Duh..mbass
Some spark of clarity had me type "stories from my past" into google. Voila! All the stuff I was looking for yesterday. See, I search weird. I actually thought "autobiographical blog" would find well, a shitload of autobiographical blogs. Yeah.
One autobiographical blog, found under "stories from my past" tells the story of this poor guy's house catching fire, and the kindness of strangers. I'm bringing it up here because (heh) my life is still a soap opera. Interesting things happen around me. I'm lucky that I get to interact with life in neato ways.
Although Random Redhead is all about one decade, I have stories from my more recent past, too. The fire-victim-guy reminded me of my poor neighbor across the street.

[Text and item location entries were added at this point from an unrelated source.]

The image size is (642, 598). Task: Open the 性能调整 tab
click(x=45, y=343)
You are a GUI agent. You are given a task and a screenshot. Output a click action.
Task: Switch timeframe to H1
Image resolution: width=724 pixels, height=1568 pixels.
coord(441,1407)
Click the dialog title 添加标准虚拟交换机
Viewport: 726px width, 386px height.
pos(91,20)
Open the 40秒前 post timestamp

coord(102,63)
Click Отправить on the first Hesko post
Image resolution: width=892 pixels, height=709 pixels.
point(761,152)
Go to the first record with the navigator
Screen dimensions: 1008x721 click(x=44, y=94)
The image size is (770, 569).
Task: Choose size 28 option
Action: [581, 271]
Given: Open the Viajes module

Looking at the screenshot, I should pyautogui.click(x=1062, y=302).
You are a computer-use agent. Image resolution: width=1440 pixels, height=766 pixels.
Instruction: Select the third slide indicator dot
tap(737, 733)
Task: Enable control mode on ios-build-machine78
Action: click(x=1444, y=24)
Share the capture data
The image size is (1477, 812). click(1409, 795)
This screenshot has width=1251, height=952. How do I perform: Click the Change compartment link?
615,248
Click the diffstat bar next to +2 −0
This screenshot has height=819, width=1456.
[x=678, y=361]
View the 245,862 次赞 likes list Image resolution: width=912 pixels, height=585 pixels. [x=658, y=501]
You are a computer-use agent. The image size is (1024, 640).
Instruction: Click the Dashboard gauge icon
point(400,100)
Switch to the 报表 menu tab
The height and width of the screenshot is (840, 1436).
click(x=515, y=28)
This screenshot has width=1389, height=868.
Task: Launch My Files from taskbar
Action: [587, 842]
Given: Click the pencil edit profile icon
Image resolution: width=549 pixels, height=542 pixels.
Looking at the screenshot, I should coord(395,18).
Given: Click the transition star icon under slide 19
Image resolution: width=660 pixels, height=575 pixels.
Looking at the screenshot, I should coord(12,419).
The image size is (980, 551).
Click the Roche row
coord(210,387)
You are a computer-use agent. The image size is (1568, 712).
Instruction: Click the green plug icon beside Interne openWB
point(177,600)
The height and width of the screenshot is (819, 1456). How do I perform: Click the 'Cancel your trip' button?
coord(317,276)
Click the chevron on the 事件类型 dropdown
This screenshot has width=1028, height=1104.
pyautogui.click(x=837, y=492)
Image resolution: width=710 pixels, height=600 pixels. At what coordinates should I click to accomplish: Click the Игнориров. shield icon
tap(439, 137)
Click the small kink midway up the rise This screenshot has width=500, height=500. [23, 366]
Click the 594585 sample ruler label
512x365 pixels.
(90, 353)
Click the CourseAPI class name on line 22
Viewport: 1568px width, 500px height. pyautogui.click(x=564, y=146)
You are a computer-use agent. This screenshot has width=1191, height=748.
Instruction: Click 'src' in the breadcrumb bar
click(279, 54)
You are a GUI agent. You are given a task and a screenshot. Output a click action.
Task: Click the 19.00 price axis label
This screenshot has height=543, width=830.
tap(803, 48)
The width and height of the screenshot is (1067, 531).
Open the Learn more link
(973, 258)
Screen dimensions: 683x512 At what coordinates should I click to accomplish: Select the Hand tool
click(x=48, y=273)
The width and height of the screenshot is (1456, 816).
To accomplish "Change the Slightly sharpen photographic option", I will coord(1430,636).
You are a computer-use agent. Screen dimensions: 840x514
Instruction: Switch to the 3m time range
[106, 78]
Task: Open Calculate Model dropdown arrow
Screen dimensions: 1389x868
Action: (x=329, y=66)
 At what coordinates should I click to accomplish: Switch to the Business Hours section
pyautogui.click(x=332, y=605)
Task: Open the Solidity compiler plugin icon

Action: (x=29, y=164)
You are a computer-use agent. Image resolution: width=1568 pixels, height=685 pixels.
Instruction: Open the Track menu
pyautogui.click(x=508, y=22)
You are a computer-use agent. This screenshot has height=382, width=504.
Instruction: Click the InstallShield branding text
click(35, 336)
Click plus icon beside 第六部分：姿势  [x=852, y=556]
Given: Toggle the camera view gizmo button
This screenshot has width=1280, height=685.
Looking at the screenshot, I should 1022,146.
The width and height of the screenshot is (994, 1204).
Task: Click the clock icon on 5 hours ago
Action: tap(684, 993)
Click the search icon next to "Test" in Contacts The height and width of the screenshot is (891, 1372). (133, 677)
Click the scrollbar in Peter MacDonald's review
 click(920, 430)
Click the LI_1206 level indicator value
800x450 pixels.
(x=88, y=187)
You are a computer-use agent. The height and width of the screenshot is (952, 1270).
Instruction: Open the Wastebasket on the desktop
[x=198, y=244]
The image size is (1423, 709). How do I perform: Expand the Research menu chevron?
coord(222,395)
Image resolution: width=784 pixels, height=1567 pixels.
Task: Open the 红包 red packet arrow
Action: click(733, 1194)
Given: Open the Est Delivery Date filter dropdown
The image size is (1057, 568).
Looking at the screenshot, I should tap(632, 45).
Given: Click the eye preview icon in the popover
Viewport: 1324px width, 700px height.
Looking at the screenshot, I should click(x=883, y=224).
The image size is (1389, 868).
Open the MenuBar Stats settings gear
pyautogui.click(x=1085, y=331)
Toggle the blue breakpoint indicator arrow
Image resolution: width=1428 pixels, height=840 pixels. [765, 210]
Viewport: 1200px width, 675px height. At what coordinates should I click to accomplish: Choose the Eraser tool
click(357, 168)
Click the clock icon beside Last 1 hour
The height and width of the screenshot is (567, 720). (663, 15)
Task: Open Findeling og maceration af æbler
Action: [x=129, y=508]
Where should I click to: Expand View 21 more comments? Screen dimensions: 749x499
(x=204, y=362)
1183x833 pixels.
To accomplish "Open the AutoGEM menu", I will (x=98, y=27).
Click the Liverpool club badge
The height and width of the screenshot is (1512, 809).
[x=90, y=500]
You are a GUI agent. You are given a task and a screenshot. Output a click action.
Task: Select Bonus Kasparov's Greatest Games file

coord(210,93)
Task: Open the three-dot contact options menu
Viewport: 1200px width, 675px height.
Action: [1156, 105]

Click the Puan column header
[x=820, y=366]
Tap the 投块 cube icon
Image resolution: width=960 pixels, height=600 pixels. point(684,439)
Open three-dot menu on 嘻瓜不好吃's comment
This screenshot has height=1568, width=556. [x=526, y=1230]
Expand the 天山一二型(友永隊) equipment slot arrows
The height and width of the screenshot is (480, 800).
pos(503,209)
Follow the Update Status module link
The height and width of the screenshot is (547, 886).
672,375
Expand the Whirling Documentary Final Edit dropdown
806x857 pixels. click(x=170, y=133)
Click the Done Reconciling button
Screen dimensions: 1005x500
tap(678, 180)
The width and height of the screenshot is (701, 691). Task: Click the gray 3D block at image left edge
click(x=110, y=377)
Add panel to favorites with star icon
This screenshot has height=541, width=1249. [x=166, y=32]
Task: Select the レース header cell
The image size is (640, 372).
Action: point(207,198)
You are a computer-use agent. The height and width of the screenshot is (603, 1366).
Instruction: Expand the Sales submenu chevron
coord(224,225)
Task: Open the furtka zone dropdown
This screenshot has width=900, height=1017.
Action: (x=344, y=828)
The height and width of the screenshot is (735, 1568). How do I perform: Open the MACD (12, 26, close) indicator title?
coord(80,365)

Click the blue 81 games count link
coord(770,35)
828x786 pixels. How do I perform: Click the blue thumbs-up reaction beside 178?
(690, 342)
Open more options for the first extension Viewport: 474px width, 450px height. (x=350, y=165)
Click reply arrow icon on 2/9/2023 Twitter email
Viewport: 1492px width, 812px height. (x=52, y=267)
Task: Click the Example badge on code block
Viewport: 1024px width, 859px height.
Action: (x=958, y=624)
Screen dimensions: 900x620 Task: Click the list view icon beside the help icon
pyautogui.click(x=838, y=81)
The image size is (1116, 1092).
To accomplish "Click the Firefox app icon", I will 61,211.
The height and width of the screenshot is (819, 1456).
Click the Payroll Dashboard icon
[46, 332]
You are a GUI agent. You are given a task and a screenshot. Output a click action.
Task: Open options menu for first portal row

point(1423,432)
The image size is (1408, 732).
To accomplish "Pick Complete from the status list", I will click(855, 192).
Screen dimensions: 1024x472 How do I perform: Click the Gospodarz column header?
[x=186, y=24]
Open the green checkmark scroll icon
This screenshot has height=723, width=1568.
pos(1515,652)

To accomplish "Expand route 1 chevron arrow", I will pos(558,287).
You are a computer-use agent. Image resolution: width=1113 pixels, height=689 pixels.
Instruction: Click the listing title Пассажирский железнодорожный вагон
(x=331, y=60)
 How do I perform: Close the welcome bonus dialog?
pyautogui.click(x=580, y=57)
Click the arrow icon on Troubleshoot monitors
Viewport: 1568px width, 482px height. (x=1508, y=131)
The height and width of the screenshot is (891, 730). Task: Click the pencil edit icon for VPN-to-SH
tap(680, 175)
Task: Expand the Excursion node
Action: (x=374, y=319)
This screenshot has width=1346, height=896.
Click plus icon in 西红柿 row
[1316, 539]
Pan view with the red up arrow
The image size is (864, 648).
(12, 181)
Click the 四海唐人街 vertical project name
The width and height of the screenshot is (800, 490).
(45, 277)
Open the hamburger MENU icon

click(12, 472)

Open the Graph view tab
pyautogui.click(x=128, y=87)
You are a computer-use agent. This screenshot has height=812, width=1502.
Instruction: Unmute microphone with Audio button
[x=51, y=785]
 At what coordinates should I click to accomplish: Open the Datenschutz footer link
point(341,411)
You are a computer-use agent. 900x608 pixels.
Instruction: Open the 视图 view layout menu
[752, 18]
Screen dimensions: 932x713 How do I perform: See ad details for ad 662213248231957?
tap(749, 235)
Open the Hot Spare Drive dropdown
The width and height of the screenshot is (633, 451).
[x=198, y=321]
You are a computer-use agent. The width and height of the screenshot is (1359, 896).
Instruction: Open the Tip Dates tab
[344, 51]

This woman had problems. She moved onto our street after divorcing her abusive bum of a husband. She began dating a man who owned his own construction business. That's a polite way of saying he had a truck, a logo, and some friends. The man was a bit down on his luck, business wise; so he set his girlfriend's house on fire.
See why I live in the city? Stuff like that rarely happens in the county.
Living directly across the street from her, I noticed the smoke. The fire truck pulled up as I was grabbing the phone to call 911. It's nice to have a fire station a few blocks away. The firefighters did their job and drove away. Us neighbors polled each other for C's work number. Nobody had it. Nobody even knew where she worked.
I spent several hours fretting over my neighbor coming home and finding half her house gone. It just wasn't right. Somebody should tell her, and no one knew where to find her.
Around 2 in the afternoon, a Red Cross van pulled up outside her house. "How nice," I thought. I didn't know the red cross showed up for a simple house fire. I felt reassured. They would know how to council C far better than I would.
I waited. The red cross waited. C was working late. It was cold outside, and that van had been sitting there for hours. Finally, I couldn't stand it anymore. I made a huge thermos of hot chocolate, grabbed some coffee cups and went out to the van.
The red cross comes prepared. They already had warm drinks, and everything else they needed. They were used to waiting. I was still standing by the van with my small offering of cocoa, when C finally came home.
I didn't know what to do, so I poured a cup for her and her daughter. The red cross people looked at me like I was a particularly smelly pile of dung, and I realized I'd committed yet another faux pas.
In hindsight, I think C was glad I was there. She hugged me, cried all over me, and didn't spill a single drop of the hot chocolate. She took me on a tour of her burned home, and we agreed the damage wasn't too bad. (the smell, on the other hand was awful) She didn't let the red cross help her until after she had walked through her house, drank some cocoa, used my phone and toured her house a second time. Only then was she able to acknowledge the presence of a charity.
I hope the red cross is used to that too.